(Stored items)
= = = =

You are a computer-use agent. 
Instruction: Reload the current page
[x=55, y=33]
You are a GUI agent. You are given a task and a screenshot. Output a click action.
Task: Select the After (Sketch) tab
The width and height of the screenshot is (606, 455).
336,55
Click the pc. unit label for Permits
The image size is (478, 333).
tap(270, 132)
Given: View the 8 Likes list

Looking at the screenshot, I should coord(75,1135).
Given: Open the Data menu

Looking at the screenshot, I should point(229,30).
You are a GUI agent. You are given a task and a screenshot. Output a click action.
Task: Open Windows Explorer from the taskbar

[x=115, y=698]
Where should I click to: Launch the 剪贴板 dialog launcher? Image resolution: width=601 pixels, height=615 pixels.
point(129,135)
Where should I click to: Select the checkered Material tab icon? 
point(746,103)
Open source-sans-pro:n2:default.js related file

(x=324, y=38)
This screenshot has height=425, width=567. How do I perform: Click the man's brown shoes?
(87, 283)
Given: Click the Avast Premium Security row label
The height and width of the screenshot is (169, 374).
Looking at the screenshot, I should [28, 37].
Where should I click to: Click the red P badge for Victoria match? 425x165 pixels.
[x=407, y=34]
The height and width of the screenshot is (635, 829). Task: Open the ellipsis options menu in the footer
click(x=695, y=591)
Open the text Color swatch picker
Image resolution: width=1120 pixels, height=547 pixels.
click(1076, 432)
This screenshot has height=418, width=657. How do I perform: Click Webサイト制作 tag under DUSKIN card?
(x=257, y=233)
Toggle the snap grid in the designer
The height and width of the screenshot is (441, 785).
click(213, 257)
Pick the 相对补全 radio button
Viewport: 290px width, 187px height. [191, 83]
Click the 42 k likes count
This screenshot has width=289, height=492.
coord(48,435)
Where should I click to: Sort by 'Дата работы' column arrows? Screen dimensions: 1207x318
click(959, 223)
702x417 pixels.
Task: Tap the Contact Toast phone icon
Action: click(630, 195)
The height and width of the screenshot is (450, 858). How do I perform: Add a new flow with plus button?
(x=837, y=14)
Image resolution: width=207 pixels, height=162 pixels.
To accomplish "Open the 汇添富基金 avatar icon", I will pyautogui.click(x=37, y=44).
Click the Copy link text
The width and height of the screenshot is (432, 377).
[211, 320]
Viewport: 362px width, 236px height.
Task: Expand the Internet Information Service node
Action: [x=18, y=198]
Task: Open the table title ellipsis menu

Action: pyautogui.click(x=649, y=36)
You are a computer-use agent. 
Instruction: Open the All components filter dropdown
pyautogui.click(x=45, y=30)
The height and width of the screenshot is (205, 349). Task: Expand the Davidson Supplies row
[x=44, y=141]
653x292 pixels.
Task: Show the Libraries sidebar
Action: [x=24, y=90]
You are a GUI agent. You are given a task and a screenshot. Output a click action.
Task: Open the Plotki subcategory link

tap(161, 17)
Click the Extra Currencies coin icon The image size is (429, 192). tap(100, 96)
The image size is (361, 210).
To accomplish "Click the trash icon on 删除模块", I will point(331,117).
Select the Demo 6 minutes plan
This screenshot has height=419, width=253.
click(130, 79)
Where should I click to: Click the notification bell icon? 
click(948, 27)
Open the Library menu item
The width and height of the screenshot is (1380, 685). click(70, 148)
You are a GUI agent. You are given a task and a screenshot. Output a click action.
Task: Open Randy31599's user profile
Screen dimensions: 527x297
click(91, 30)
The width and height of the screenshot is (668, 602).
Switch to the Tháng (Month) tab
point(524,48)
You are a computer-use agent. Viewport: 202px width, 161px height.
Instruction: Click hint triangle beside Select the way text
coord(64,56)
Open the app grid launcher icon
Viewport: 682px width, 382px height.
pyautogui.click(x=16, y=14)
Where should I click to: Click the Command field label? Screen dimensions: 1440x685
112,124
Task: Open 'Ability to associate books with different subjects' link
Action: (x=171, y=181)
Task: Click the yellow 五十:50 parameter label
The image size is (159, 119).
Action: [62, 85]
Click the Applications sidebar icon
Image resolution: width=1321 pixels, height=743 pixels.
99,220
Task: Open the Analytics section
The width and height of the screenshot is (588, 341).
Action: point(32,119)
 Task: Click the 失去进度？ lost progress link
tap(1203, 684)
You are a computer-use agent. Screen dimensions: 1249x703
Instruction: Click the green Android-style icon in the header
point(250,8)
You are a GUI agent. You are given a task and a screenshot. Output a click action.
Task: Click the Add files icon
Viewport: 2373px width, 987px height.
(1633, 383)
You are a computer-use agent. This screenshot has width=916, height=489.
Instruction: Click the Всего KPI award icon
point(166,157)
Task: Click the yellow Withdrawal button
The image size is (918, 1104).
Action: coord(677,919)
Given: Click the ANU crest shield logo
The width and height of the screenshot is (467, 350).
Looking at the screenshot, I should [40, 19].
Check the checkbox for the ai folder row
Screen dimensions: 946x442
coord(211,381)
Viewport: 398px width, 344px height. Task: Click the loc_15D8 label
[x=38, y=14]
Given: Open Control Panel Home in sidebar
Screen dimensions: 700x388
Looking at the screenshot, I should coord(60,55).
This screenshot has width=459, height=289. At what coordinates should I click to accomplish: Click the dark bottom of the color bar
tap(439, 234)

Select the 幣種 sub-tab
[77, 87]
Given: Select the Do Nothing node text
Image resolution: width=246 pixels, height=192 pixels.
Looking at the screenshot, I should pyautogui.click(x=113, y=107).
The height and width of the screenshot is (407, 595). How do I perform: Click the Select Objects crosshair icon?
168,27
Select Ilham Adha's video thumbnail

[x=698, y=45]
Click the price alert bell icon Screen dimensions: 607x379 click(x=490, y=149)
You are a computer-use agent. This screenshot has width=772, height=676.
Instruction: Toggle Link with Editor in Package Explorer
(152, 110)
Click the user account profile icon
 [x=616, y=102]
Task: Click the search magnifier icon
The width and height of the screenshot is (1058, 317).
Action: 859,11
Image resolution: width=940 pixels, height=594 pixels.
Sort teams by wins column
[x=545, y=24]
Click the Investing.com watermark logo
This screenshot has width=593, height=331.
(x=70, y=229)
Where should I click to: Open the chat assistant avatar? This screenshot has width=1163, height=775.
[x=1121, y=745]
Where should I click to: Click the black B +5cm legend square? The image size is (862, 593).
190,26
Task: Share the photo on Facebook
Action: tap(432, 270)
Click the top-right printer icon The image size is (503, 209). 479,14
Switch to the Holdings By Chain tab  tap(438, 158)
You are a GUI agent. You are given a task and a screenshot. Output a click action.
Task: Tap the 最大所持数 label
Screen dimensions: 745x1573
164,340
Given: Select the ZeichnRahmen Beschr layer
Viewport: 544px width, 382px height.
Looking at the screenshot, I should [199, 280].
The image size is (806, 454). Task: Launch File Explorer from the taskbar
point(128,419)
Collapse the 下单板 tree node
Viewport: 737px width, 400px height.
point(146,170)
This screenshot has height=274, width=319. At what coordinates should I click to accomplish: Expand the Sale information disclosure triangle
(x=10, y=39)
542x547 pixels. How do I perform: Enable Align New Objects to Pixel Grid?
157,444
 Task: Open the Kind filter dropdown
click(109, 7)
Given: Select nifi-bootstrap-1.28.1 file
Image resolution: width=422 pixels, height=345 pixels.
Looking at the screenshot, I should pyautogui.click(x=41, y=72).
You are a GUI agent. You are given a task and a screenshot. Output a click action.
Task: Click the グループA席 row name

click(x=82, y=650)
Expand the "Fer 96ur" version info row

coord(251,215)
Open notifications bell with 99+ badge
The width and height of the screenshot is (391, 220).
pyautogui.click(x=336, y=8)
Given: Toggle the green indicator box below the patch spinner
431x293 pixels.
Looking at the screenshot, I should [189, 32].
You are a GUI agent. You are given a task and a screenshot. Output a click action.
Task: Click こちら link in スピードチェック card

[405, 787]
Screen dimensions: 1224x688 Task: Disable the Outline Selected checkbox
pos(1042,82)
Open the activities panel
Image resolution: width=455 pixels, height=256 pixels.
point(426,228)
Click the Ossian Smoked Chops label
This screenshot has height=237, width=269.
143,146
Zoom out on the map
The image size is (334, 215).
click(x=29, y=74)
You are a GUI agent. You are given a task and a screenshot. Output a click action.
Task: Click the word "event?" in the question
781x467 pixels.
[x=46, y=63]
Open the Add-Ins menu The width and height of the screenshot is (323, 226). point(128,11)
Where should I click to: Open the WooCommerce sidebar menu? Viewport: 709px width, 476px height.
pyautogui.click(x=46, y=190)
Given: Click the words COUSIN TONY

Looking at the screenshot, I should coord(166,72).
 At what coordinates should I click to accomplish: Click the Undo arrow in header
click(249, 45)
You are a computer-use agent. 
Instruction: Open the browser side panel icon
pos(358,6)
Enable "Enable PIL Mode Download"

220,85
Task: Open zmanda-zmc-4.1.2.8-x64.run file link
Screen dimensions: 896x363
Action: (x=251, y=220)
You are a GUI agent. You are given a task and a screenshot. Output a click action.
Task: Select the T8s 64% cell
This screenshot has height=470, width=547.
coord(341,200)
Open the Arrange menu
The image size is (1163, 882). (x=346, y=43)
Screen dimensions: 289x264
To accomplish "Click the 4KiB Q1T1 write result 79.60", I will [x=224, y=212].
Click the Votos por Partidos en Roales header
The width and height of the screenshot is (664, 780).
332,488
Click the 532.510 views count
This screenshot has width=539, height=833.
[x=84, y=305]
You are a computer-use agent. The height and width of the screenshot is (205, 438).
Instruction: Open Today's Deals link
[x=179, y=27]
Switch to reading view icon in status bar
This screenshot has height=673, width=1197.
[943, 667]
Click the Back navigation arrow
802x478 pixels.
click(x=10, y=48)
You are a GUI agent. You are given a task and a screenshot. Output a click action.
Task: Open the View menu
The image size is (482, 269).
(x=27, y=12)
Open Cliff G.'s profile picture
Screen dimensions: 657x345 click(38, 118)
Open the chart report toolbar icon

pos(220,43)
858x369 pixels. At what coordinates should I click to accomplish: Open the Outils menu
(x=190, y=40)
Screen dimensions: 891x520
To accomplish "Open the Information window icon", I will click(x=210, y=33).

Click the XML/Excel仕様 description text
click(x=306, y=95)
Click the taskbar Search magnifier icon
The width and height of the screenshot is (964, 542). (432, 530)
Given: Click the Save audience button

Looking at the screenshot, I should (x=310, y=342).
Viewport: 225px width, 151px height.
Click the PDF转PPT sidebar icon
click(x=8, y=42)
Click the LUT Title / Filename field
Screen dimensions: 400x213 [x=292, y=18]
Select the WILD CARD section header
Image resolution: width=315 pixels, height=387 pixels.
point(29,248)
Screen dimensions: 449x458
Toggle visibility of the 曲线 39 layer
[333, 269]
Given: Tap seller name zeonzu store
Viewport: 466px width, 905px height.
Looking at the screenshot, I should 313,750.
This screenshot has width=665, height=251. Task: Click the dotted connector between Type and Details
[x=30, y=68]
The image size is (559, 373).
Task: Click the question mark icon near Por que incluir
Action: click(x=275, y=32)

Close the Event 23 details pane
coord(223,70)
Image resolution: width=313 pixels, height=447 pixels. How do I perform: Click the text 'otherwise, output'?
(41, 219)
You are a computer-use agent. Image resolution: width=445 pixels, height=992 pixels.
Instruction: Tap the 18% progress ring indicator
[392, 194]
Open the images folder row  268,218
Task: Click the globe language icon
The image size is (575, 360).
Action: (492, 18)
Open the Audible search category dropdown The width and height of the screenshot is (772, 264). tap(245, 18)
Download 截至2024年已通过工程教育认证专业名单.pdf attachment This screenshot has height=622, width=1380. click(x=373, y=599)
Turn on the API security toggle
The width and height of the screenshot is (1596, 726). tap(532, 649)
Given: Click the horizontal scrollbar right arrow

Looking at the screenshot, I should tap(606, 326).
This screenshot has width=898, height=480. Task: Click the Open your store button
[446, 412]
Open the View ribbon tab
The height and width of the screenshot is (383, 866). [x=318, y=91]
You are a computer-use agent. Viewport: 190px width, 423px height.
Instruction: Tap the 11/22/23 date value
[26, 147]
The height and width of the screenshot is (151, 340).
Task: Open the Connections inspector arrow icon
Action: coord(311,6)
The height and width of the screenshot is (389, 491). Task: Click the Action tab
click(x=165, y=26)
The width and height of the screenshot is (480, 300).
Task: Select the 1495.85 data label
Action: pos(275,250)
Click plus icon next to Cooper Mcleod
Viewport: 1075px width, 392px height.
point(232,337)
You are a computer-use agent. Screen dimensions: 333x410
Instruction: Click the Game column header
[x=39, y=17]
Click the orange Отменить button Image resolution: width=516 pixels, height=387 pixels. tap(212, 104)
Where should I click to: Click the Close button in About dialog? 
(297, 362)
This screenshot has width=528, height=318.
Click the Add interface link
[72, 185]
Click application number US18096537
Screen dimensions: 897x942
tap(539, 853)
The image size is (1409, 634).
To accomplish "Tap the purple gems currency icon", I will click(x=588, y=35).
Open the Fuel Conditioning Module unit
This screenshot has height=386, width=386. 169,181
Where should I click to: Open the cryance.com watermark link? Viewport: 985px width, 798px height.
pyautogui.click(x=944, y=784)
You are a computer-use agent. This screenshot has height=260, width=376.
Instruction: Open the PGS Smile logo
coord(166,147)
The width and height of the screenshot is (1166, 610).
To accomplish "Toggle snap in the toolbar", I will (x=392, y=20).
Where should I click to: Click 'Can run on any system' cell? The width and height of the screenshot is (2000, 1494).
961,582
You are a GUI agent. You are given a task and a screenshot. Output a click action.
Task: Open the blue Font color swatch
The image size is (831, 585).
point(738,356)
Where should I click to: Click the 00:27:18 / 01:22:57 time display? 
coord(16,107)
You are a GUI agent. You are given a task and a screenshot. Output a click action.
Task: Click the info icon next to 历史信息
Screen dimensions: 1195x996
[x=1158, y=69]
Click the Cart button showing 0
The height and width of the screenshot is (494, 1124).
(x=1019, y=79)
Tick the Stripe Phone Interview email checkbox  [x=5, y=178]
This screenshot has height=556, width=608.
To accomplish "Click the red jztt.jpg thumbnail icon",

= = = =

• [WHAT TO WORK ON]: From the entries above, give again exactly the lines running from the line with "Switch to the Holdings" to the line with "Given: Select the ZeichnRahmen Beschr layer"; include both of those lines.

• [TASK RESULT]:
Switch to the Holdings By Chain tab  tap(438, 158)
You are a GUI agent. You are given a task and a screenshot. Output a click action.
Task: Tap the 最大所持数 label
Screen dimensions: 745x1573
164,340
Given: Select the ZeichnRahmen Beschr layer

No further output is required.